Fatalities among motorcycle riders and passengers increased by 11 percent from 2019 to 2020, while the rate per 100 million vehicle miles traveled increased by 23 percent. Over the last 10 years, deaths have increased by 20 percent while death rates have increased by 27 percent.

Motorcycles are by their very nature more dangerous than closed vehicles in a crash. They are less visible to drivers and pedestrians and less stable than four-wheeled vehicles. Motorcyclists and their passengers are more vulnerable to road and weather hazards than closed vehicles as well.

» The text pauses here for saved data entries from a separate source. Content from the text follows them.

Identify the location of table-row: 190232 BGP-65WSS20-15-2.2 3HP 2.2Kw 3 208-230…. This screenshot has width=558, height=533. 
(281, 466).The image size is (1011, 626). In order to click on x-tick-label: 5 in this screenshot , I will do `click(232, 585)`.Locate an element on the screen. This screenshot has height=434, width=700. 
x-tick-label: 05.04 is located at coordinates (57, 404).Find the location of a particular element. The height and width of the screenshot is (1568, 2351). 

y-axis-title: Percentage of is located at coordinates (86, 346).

According to the National Highway Traffic Safety Administration (NHTSA), more than 80 percent of all reported motorcycle crashes result in injury or death to the motorcyclist. Below, we examine some of the most common causes of motorcycle accidents and how you can reduce your risk of crashing.

1. Lack of Experience

The NHTSA notes that many of the causes of motorcycle crashes “may be attributed to lack of experience or failure to appreciate the inherent operating characteristics and limitations of the motorcycle.” The administration adds that 36 percent of motorcycle riders involved in fatal crashes in 2020 were riding without valid motorcycle licenses at the time of the crash.

Taking a motorcycle-riding safety class can help riders learn more about the special precautions they should take.

2. Other Vehicles Turning Into the Motorcyclist’s Path

About one-third of multi-vehicle motorcycle crashes occur when other motorists turn into the path of the motorcycle. Often this occurs when the car driver is turning left and fails to see, or yield to, a motorcycle approaching from the other direction.

According to a safety report produced by the National Transportation Safety Board (NTSB), more than half of these types of crashes involved an error or failure on the part of the other vehicle driver and not the motorcycle rider. Drivers failed to detect the motorcycle or realize that a dangerous condition existed.

If another driver fails to see you on your motorcycle, they may be held negligent if an accident occurs. Motorcycle riders must be extra careful and watch out for other drivers, particularly at intersections, where most motorcycle-vehicle collisions occur. The common advice is to “drive like you’re invisible.”

3. Alcohol

The NHTSA reports that about 43 percent of all fatal motorcycle crashes involve alcohol. Drivers under the influence of alcohol have closer response times, less appreciation for risks, and impaired coordination, which makes them more likely to be involved in an accident.

Driving a motorcycle takes more skill and coordination than driving a car, so it’s critical to avoid alcohol before riding. It’s also important to be aware of the motor vehicle drivers around you and watch for any erratic behavior that may indicate drunk driving.

4. Speeding

Speeding is a leading cause of all types of traffic accidents but is a particularly strong contributing factor in accidents involving motorcycles. The NHTSA reports that 34 percent of all motorcycle riders involved in fatal crashes in 2020 were speeding, compared to 22 percent for passenger car drivers and 7 percent for large-truck drivers.

Other vehicles may be speeding as well. From 2011 to 2020, overall speeding-related fatalities increased by 13 percent. Always ride alert and keep your distance from speeding vehicles.